Discipline is always a difficult subject for parents.  There are diverse views on discipline that range from corporal punishment (hitting) to never saying "no" to your child.  But, what is the best way to discipline? 

To start off, we must address the idea of corporal punishment.  It is never "o.k." to hit your child.  I realize that most of us have grown up in homes where, if we misbehaved, we were forced to choose our switch or maybe there was a paddle with our name on it; but that does not justify hitting our children.  What most corporal punishment promoters do not realize is that every time a child is hit the child loses
self-esteem and it even affects their brain development.

The other extreme is not allowing your child to realize that "no" is an active word in society.  Children who are never told "no" will be in for a big shock when they enter school and work.  A good alternative to presenting this type of discipline is to not use  negative words; present the correct behaviors to a child rather than telling them they are "bad."

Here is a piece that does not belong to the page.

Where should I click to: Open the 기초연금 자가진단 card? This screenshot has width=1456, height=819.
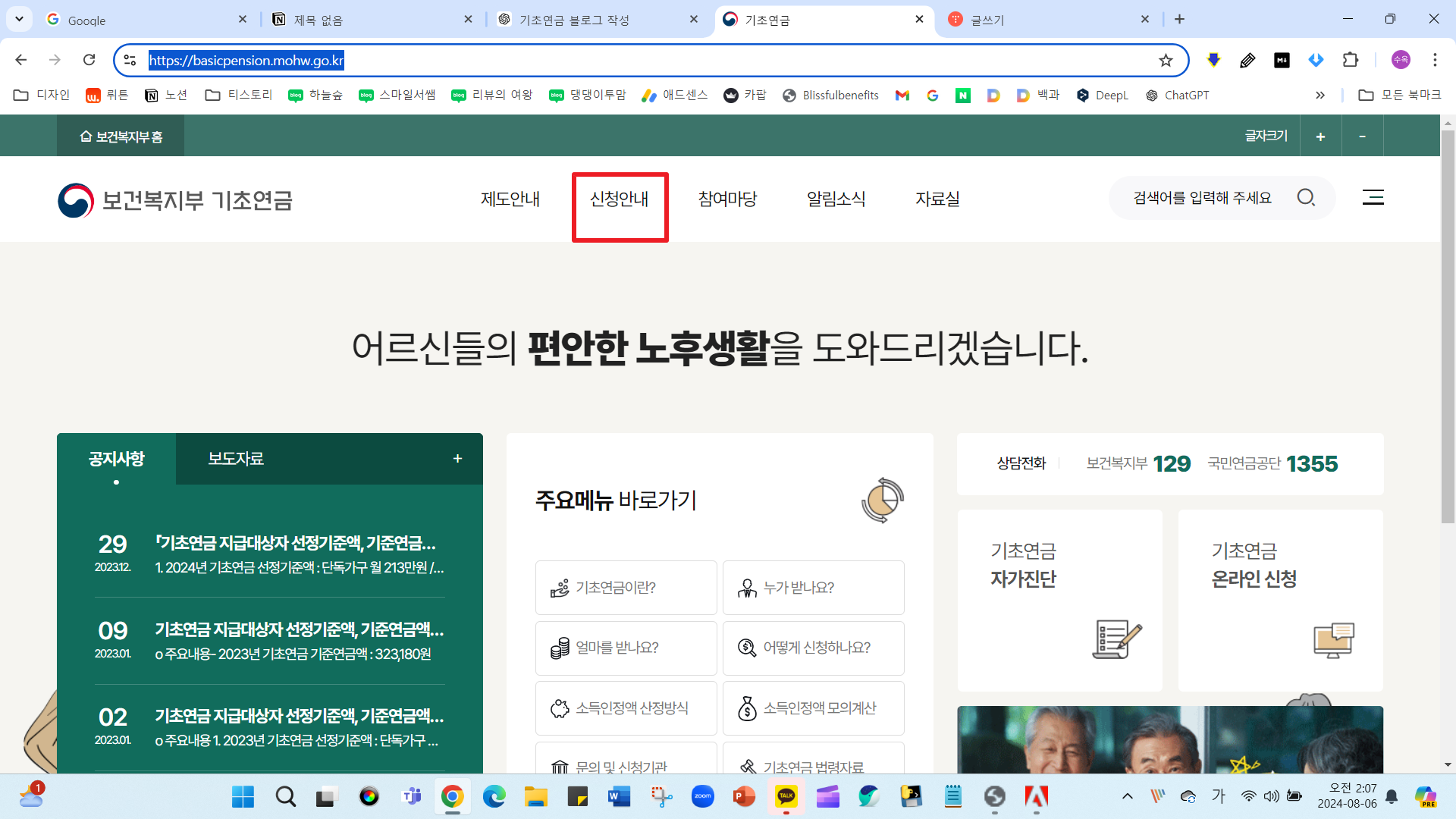coord(1059,600)
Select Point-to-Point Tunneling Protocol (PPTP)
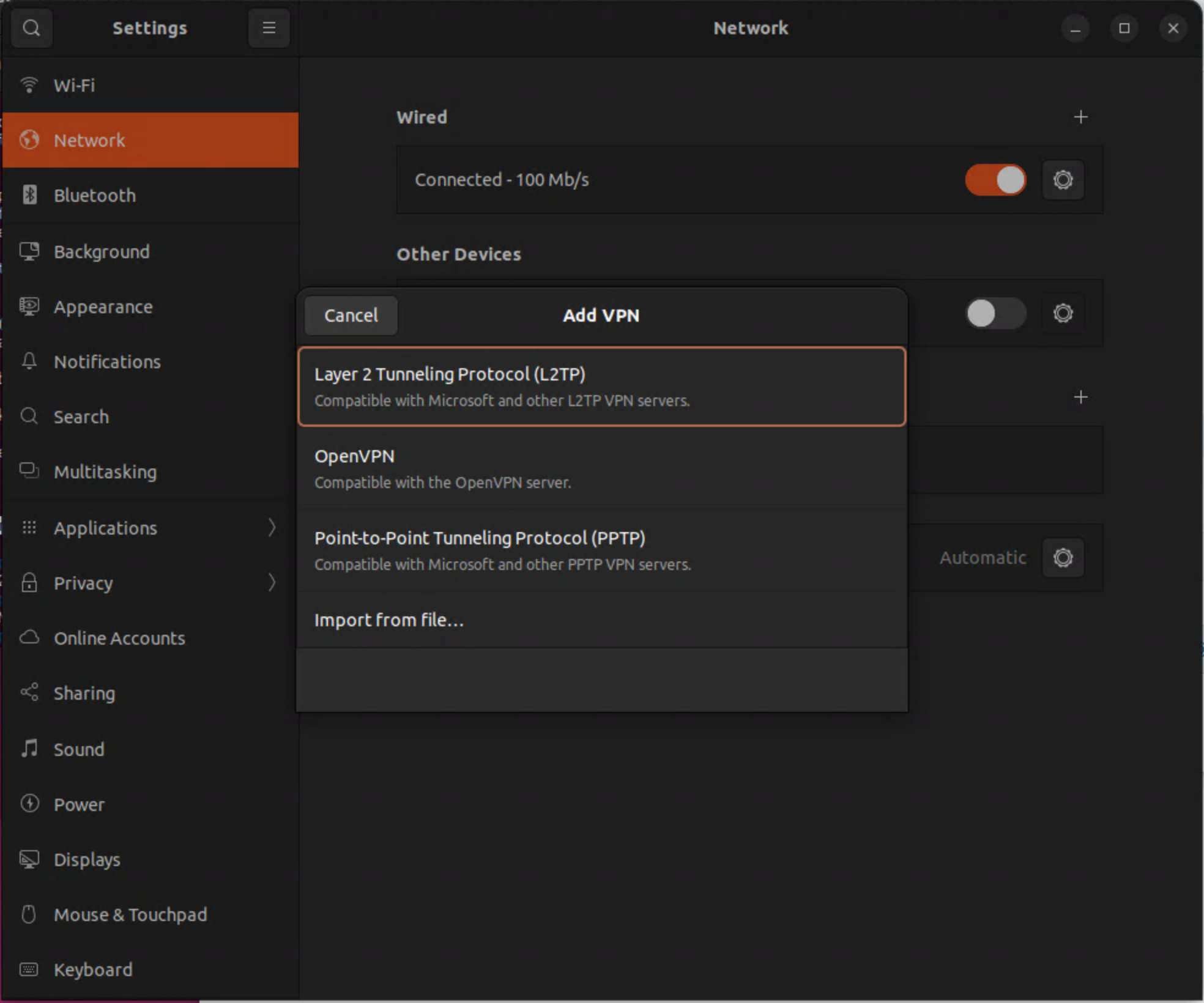This screenshot has width=1204, height=1003. point(601,550)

So what should I do to punish my child? 

One suggestion would be the use of "time-outs."  This form of punishment has been popularized by a television show and has become a well-used form of punishment.  Giving the child time to reflect on his or her behavior will help instill self-discipline within your child.  This form of punishment will not harm your child's development. 

Another type of discipline that can be use is taking away privileges.  My kids will attest to the fact that this is a great encourager of good behavior.  If they are not permitted to watch their favorite television show or play that special video game for a set amount of time, they will remember the experience the next time they think about acting out.

These are much better alternatives to corporal punishment and can be effective in assisting with discipline in any family.